Ryongchon Disaster

Up to 3,000 people have been killed or injured in a huge explosion after two fuel trains collided in North Korea, reports say.

The blast happened at Ryongchon station, 50km north of Pyongyang, South Korea's YTN television said.

The incident reportedly happened nine hours after North Korean leader Kim Jong-il passed through the station on his way home from a visit to Beijing.

Mr Kim had been in China to discuss North Korea's nuclear programme.

South Korea's Yonhap news agency said the North Korean authorities had declared a state of emergency in the area and cut off all international telephone lines, apparently to stop news of the accident spreading.

A picture is beginning to emerge in North Korea of the scale of Thursday's rail disaster close to China's border.

In the first independent account, the Red Cross said the train blast killed at least 54 people and injured 1,200.

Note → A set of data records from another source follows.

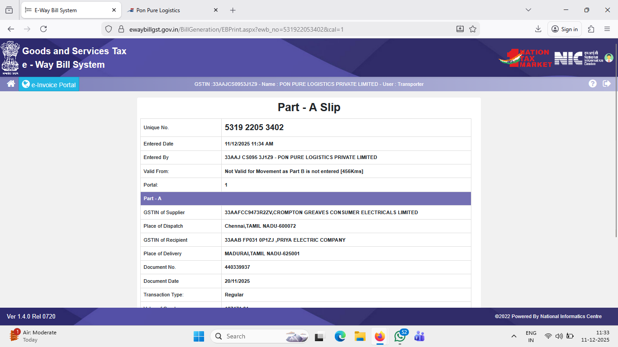Bookmark this page with star icon
This screenshot has height=347, width=618.
coord(473,29)
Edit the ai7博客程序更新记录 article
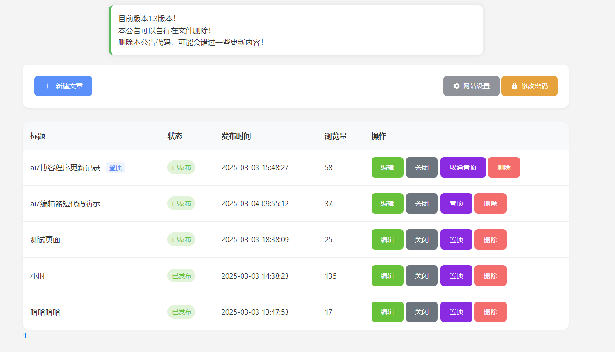This screenshot has width=615, height=352. [x=387, y=167]
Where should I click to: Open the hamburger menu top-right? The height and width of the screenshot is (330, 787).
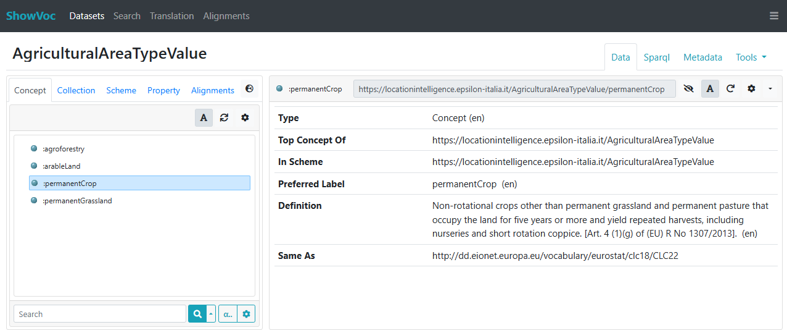pos(773,16)
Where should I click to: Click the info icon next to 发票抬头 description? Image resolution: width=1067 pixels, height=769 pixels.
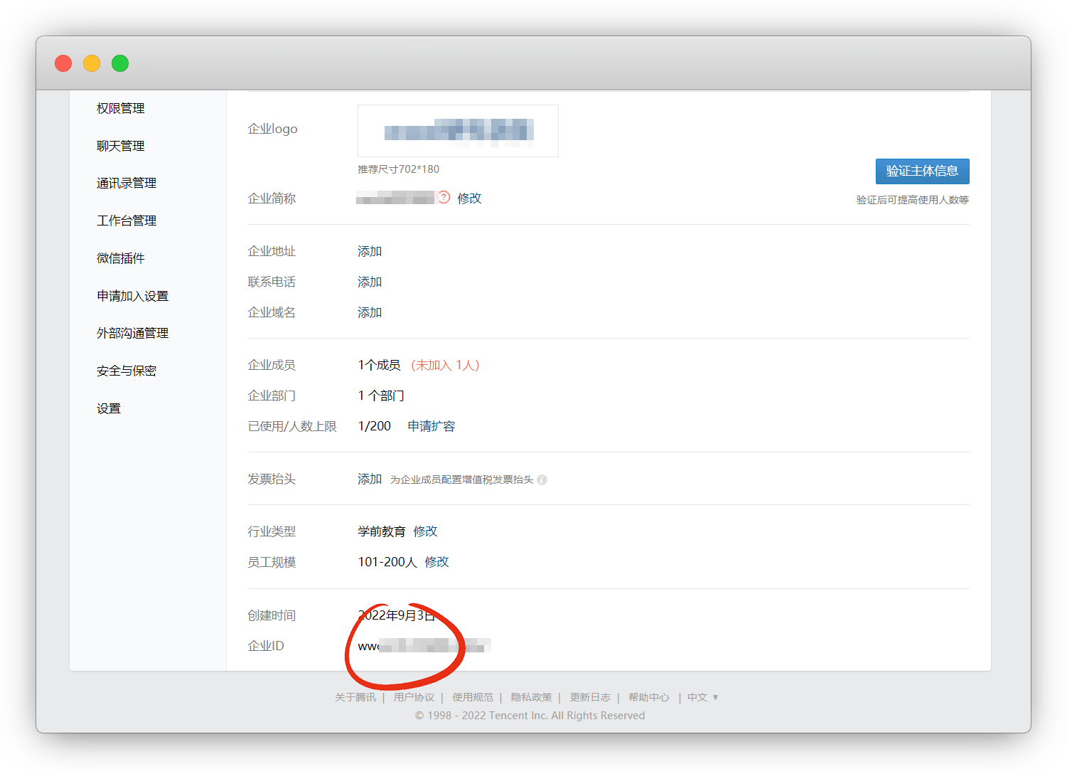point(542,479)
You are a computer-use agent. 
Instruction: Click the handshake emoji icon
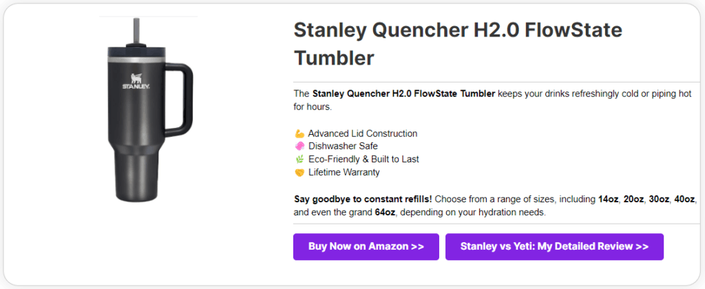coord(298,172)
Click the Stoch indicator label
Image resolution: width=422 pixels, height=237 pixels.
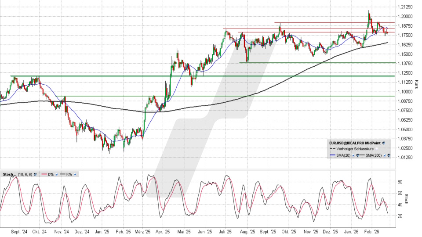pyautogui.click(x=8, y=174)
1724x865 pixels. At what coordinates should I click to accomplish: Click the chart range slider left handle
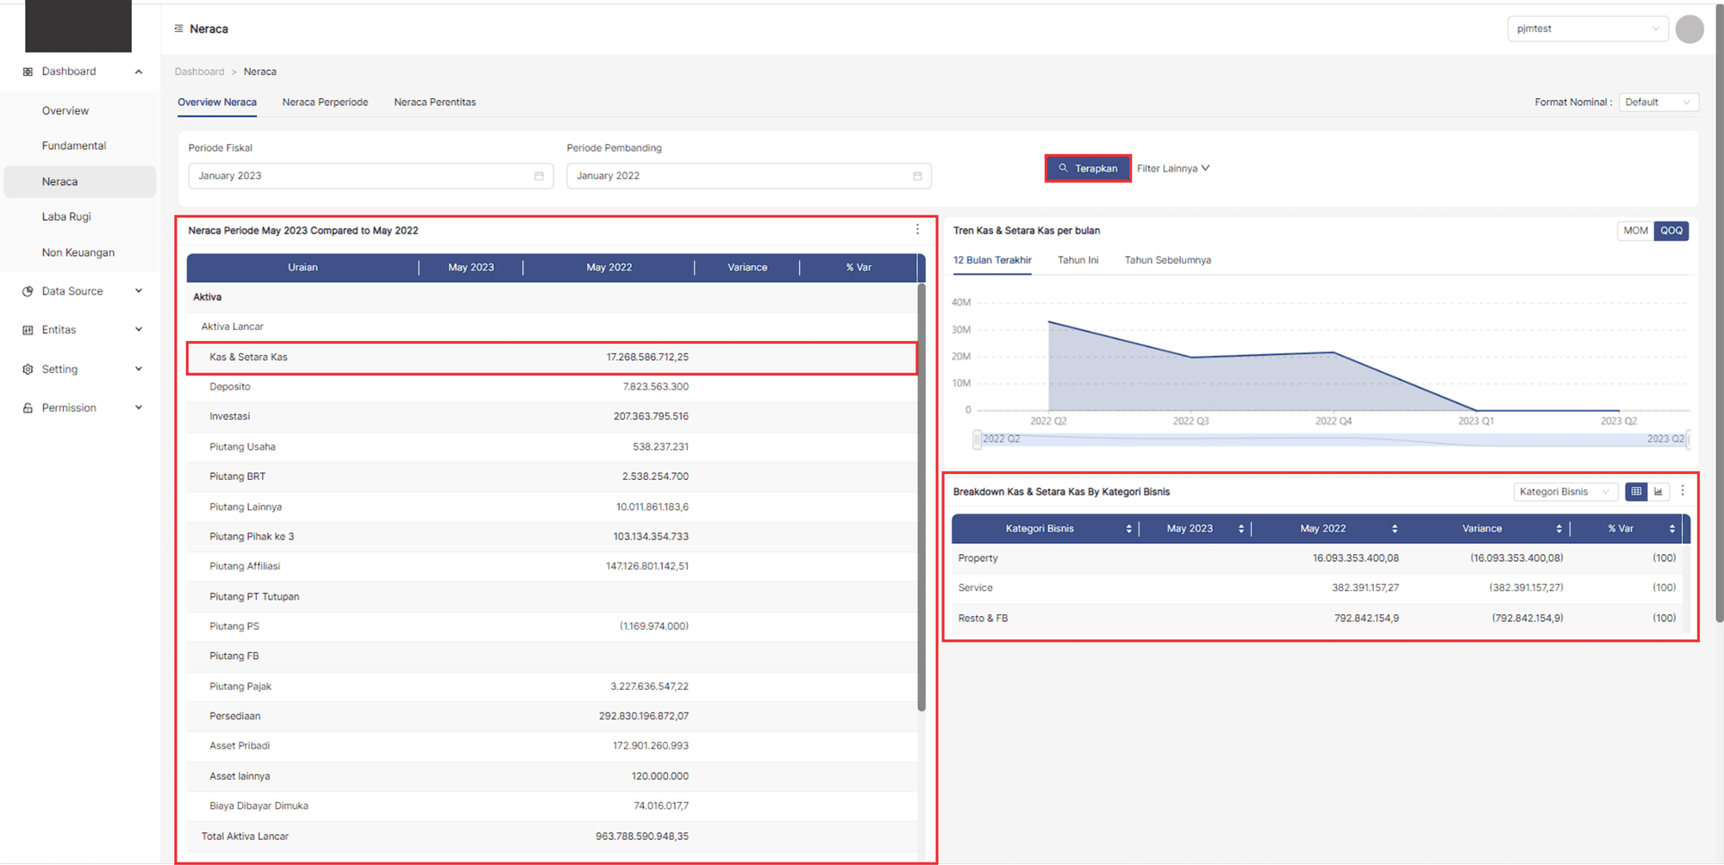coord(977,439)
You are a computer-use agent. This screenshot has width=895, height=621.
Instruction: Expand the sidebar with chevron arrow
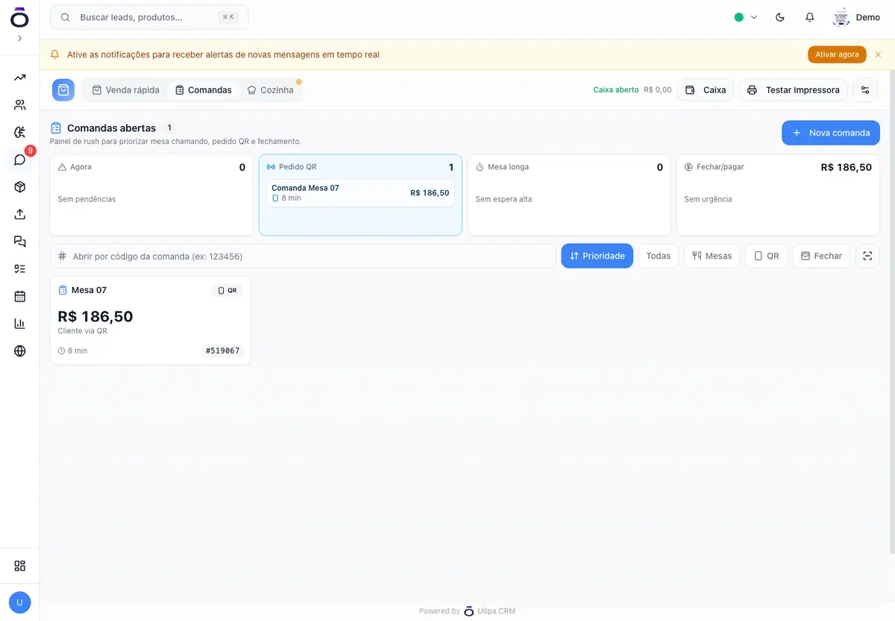pyautogui.click(x=20, y=38)
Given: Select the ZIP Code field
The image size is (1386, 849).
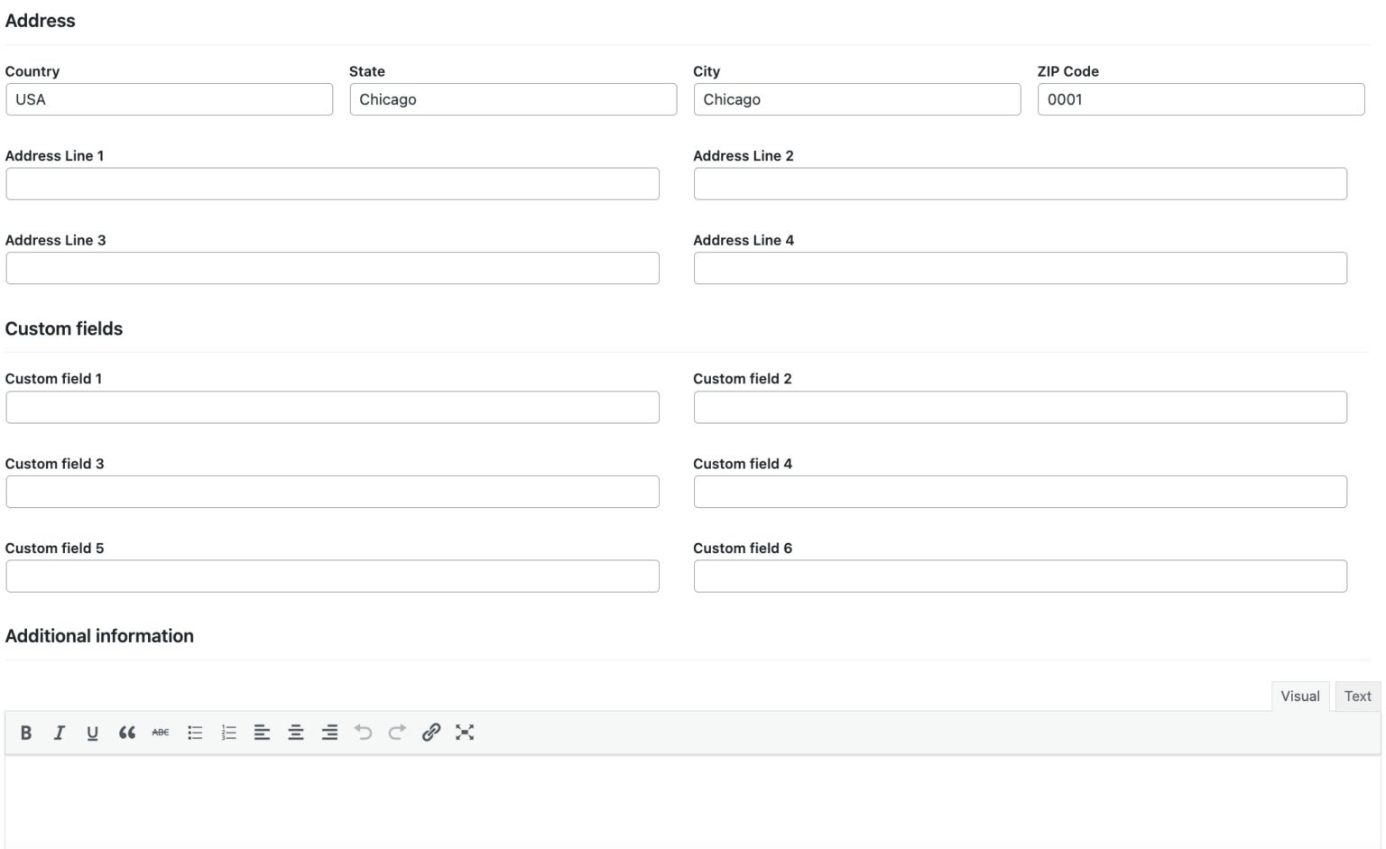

But diplomatic sources in Pyongyang say the figure is much higher, as reports indicate the blast happened when two wagons of dynamite hit a live wire.

North Korea has made no official statement on the blast at Ryongchon, 20km from China's border.

The Red Cross was allowed into the area, in an unusual concession from the North Korean authorities, becoming the only outside agency to see the disaster area. According to the agency, 160 people were killed and 1,300 were injured in the disaster. A wide area was reported to have been affected, with some airborne debris reportedly falling across the border in China. (Satellite pictures published by the BBC purported to show widespread damage in the town, but these were later retracted—they actually show Baghdad from an earlier date, and the strong black-white contrast was mis-interpreted.) The Red Cross reported that 1,850 houses and buildings had been destroyed and another 6,350 had been damaged.

On April 23, the United Nations received an appeal for international aid from North Korea's government. On April 24, a few diplomats and aid workers were allowed into the country to assess the disaster.